University of Houston

Due to the dramatical increase in popularity of mobile devices in the last decade, more sensitive user information is stored and accessed on these devices everyday. Securing the sensitive data stored and accessed from mobile devices makes user identity management a problem of paramount importance. The tension between security and usability renders however the task of user identity verification on mobile devices a challenging task. However, most existing technologies for user identity verification only cover the login stage or only work in restricted controlled environments or GUIs in the post login stage, and most of them lack of application level access control management.

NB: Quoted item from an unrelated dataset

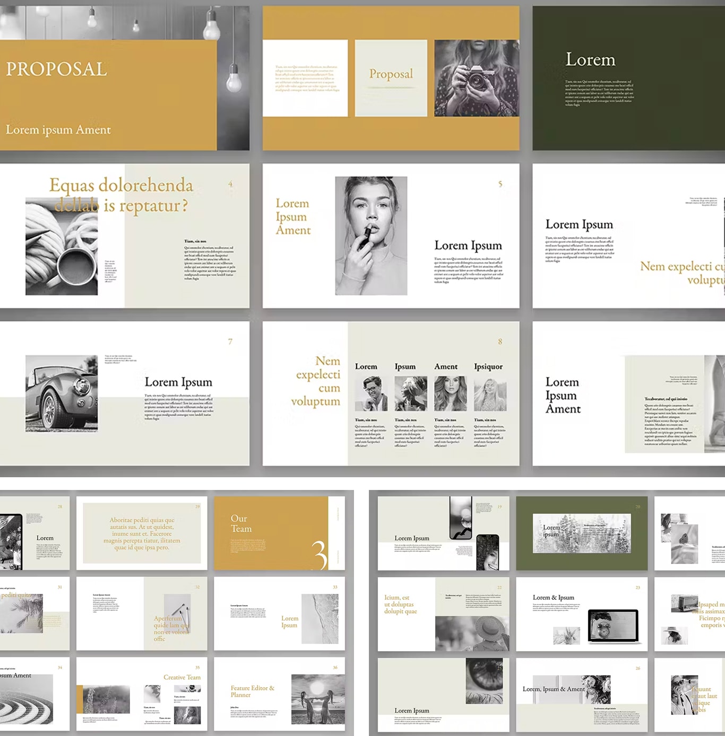Open the dark green Lorem slide
Image resolution: width=725 pixels, height=736 pixels.
click(x=628, y=78)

To solve the aforementioned problems, we investigate and seek approaches from both the sensor data generated between human-mobile interactions. We collected and investigated on the data collected from onboard sensors, including voice from microphone, acceleration data from accelerometer, angular acceleration from gyroscope, magnetic force from magnetometer, and multi-touch gesture input from touchscreen. We researched on the feasibility of extracting biometric and behaviour features from the above data and how to efficiently employing the features extracted to perform user identity verification. Based on the experiment results of the single sensor modalities, we further investigated how to integrate them with hardware such as fingerprint and Trust Zone to practically design and implement a usable identity management system for both local application control and remote services scenarios. User study and on device testing sessions are held for privacy and usa bility evaluation.